Locomotion Controllers
Designing locomotion controllers for legged robots is a longstanding research challenge in the robotics community. Each component of the controller such as trajectory optimization, model-predictive control, foot placement planning, state estimation, contact scheduling have to be designed by experts and often an accurate dynamics model of the robot is difficult to acquire. Further, as the application or the hardware changes, these components of the controller have to be designed again. Reinforcement learning promise to overcome these limitations by learning effective controllers directly from experience. RL can be trained to learn end-to-end control policies since it does not assume any prior knowledge of the gait or environment. It does not even need information about the robot’s dynamics and hence can be applied to automate the controller design. However, directly applying DRL for this process require large number of training data. Therefore, developing DRL algorithms that is both sample efficient and robust to the choice of hyper-parameters is an exciting direction of research work.
Reward Function in DRL
While all Deep reinforcement learning algorithms require a sophisticated reward function which are often cumbersome to design in practice, some research works explore unsupervised reinforcement learning approaches for carrying out reward-free training. Further designing such reward functions are brittle; a slight error in defining reward signals might lead to catastrophic failure of the system or learning of a very distinct behaviour than intended. As a solution to the reward function tuning required in RL problems, inverse reinforcement learning problem can be used-given expert trajectories in a variety of situations, determine the reward function to be minimized.
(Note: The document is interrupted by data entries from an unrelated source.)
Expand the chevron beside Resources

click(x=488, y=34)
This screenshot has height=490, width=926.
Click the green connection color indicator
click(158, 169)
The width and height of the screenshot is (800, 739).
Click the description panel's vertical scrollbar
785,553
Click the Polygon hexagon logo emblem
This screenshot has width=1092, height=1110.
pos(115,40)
The recovered reward function is then used to generate a desired policy for a given environment. Many works also focus on imitation learning-based approaches for reproducing the diverse and agile locomotion skills of animals without the need of manually designing controllers to emulate many complex behaviors of animals. Such learnt control policies outperforms expert tuned gaits by a very large amount.
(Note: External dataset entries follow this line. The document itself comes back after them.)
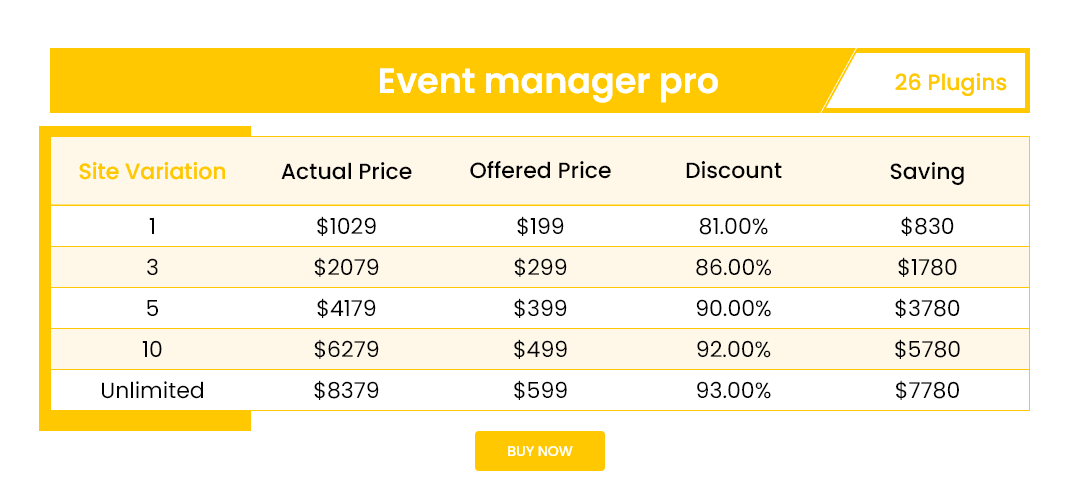The height and width of the screenshot is (500, 1080).
Task: Click the Actual Price column header
Action: point(346,171)
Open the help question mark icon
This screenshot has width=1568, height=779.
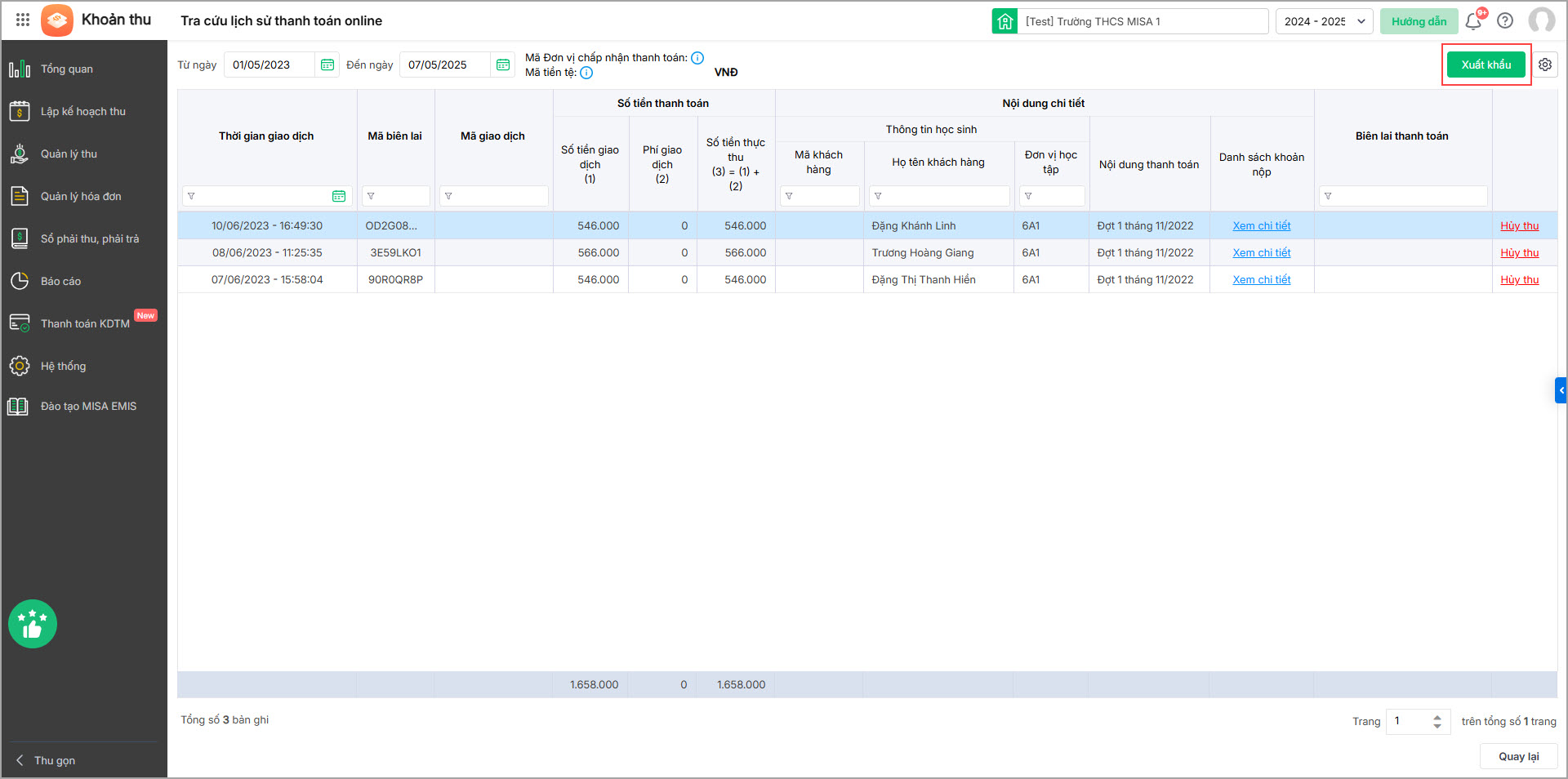(x=1505, y=21)
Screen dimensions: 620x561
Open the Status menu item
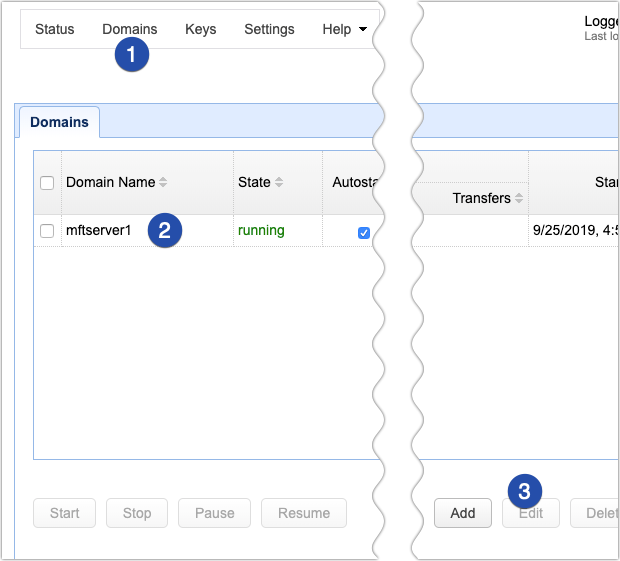(54, 29)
Even though there has already been extensive research work in this field, there are still many gaps that are to be filled before legged robots can be deployed in real environment. Firstly, learning locomotion policies that can dynamically change running speed and direction according to environment conditions is a great direction of future work. Secondly, learning other complex behaviors that are valuable in their real world application such as places where the robot has to climb stairs or jump over an obstacle can also be carried out.